TASK DETAILS: What lines in the entries hold the string "Expand"? List them.

DATA LISTING:
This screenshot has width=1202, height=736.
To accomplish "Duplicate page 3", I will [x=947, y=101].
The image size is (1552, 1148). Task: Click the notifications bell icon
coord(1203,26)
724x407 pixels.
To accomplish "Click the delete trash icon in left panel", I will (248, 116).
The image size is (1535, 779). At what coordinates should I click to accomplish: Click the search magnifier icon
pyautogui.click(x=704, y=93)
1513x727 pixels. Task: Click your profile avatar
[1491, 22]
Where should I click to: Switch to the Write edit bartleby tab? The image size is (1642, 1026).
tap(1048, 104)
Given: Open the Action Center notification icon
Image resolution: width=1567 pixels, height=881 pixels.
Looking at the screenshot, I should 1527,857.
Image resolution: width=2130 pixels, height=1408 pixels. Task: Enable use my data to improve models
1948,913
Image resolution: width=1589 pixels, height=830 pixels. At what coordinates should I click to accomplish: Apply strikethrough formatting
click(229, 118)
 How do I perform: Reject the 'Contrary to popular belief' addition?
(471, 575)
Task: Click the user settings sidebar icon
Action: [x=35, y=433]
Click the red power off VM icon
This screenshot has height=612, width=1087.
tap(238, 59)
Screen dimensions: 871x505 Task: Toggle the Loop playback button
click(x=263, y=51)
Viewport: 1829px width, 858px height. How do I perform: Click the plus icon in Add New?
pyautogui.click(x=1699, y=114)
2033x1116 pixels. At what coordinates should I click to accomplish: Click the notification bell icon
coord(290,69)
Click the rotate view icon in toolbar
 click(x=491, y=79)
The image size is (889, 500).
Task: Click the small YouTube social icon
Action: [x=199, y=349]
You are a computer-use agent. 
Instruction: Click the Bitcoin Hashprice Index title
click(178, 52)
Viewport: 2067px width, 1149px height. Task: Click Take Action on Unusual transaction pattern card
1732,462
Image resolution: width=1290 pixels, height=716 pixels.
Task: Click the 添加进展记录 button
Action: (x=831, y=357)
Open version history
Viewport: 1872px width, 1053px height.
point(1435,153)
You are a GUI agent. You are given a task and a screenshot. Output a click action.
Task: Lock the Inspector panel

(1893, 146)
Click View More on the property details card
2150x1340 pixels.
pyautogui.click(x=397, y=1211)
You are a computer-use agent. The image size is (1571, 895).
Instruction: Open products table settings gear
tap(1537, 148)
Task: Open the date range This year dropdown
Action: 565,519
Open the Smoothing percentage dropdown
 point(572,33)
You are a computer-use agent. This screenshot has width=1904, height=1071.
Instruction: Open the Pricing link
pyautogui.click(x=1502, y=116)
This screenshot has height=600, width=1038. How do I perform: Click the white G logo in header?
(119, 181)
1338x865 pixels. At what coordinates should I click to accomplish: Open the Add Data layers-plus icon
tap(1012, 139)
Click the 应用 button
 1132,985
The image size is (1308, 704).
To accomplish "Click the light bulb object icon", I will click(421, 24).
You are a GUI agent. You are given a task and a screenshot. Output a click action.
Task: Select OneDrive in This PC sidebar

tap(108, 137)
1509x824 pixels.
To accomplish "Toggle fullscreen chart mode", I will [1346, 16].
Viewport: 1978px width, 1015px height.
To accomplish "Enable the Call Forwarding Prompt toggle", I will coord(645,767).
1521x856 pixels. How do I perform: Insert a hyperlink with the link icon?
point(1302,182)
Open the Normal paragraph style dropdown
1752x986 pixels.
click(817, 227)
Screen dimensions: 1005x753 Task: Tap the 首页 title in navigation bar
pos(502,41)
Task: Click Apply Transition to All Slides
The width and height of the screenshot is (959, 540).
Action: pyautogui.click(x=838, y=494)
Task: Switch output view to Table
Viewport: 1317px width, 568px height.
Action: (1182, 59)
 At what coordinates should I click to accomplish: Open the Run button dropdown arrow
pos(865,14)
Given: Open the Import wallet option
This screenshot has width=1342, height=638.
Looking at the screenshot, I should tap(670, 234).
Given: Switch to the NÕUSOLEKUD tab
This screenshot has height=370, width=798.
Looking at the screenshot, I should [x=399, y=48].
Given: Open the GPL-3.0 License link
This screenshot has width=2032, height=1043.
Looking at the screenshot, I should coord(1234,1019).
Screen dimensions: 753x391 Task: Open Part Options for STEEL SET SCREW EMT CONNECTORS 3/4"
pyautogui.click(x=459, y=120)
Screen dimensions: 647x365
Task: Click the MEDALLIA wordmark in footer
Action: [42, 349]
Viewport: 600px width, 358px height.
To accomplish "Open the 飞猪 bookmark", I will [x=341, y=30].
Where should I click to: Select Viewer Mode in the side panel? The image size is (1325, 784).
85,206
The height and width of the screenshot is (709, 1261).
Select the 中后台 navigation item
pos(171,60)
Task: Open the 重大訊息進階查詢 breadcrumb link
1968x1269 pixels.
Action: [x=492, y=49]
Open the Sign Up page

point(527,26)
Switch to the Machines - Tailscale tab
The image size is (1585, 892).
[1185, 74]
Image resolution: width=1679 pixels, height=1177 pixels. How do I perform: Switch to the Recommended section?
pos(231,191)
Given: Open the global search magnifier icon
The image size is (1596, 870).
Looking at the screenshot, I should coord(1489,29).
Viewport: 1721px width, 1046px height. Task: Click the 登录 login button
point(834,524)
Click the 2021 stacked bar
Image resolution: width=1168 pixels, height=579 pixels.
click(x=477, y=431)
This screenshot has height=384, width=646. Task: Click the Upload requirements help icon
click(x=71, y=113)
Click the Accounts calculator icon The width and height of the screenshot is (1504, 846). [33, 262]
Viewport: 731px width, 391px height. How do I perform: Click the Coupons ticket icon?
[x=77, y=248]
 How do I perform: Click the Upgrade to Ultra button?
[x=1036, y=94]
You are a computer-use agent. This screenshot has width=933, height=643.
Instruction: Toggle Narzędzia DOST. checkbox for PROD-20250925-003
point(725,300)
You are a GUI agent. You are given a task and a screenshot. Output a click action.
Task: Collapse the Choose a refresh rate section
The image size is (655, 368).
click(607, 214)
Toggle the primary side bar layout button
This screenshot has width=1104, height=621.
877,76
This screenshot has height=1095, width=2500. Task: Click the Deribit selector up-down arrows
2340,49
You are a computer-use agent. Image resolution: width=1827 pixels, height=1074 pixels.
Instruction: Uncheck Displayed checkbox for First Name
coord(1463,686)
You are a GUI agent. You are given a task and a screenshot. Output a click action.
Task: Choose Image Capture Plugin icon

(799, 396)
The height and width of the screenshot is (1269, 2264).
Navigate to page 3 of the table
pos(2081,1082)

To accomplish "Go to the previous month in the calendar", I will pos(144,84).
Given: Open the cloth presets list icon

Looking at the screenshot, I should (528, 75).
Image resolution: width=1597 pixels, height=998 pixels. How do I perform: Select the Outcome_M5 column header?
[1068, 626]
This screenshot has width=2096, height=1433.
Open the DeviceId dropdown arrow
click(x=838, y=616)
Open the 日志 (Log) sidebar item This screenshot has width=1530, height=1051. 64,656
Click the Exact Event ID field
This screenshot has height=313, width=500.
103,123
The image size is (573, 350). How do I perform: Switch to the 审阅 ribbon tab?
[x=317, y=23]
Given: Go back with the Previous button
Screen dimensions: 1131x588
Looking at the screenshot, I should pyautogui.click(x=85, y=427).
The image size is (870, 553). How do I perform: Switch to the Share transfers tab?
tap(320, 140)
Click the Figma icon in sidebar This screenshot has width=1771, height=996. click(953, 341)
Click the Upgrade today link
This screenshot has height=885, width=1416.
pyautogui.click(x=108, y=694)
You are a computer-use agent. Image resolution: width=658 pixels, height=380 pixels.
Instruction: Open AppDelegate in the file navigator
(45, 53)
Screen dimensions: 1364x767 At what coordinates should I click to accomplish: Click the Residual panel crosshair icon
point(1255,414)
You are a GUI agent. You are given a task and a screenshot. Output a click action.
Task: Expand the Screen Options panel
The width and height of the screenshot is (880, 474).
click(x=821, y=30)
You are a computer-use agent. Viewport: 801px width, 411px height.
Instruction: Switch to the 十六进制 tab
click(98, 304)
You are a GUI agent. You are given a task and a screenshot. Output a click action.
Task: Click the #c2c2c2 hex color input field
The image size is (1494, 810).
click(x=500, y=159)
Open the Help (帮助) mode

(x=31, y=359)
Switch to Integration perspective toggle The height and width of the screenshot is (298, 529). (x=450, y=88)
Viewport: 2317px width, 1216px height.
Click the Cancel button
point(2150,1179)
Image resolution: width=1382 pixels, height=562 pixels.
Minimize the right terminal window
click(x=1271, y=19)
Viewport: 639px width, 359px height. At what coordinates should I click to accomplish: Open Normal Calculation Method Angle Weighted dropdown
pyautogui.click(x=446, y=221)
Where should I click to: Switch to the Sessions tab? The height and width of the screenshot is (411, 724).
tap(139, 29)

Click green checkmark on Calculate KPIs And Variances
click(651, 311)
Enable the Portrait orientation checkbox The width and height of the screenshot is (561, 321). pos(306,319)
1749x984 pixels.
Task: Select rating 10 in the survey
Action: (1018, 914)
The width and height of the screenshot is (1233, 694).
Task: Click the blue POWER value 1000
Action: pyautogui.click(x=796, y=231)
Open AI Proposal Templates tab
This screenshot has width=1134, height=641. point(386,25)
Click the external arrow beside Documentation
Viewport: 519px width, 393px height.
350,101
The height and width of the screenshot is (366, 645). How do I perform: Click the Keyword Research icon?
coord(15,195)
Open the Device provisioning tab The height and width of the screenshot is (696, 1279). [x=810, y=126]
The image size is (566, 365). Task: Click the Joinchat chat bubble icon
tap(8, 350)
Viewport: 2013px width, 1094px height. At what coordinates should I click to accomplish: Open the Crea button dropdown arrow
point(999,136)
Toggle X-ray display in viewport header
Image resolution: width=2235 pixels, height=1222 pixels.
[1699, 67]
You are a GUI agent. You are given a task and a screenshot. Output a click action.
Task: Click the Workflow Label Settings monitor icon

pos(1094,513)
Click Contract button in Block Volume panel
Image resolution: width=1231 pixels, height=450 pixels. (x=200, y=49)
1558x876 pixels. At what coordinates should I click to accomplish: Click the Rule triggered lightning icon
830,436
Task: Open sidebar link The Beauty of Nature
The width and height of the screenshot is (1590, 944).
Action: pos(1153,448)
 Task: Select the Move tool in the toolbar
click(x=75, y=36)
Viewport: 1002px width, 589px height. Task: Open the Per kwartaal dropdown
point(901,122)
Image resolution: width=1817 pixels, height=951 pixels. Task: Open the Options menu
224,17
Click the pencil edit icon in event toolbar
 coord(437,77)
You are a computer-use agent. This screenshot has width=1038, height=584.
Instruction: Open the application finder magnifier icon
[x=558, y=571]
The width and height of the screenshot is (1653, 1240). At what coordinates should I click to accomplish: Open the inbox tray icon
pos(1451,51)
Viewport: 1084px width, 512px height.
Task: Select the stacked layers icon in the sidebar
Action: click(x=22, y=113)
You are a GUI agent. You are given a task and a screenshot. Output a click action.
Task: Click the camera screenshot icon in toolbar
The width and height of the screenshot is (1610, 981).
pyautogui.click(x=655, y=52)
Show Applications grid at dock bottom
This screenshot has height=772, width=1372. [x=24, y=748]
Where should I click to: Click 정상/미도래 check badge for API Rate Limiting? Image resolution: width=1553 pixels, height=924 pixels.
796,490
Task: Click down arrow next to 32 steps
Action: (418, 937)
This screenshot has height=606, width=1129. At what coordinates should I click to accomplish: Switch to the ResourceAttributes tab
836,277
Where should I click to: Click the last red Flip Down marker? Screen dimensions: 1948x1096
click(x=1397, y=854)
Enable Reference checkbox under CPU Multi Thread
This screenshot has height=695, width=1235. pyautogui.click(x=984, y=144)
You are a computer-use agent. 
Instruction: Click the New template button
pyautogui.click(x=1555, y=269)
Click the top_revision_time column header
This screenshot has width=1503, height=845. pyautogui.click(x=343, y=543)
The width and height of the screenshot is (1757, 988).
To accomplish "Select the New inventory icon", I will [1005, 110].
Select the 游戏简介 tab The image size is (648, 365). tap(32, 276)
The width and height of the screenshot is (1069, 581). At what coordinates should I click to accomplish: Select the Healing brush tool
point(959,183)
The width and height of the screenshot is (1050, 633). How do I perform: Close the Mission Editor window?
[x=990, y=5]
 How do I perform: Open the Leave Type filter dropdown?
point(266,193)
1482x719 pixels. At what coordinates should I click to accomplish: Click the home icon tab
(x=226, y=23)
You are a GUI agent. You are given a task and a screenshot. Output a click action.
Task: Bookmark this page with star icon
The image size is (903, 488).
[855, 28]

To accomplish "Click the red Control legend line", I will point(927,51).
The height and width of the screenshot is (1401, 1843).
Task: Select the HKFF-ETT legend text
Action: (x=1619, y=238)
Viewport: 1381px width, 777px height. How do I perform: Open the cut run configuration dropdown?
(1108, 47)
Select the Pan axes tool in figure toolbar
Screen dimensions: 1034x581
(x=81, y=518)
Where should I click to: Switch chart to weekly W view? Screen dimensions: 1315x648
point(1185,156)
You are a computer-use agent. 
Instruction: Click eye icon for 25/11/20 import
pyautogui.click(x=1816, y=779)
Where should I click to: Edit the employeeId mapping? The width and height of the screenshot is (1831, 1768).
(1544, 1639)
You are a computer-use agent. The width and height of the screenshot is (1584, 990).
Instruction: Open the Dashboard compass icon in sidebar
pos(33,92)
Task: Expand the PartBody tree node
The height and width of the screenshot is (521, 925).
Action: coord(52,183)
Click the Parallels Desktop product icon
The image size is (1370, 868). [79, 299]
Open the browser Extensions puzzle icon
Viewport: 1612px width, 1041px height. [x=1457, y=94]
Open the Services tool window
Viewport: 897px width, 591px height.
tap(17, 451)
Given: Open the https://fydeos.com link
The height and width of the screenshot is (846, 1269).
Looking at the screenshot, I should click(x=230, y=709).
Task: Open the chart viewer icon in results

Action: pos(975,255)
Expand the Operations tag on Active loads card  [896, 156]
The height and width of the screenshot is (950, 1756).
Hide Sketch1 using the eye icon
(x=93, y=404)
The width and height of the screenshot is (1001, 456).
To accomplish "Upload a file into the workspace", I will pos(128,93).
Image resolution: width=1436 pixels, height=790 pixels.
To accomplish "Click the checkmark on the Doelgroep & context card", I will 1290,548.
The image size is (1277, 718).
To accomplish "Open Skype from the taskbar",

EXERCISE ANSWER:
Task: Expand the Screen Options panel
Task: Expand the PartBody tree node
Expand the Operations tag on Active loads card  [896, 156]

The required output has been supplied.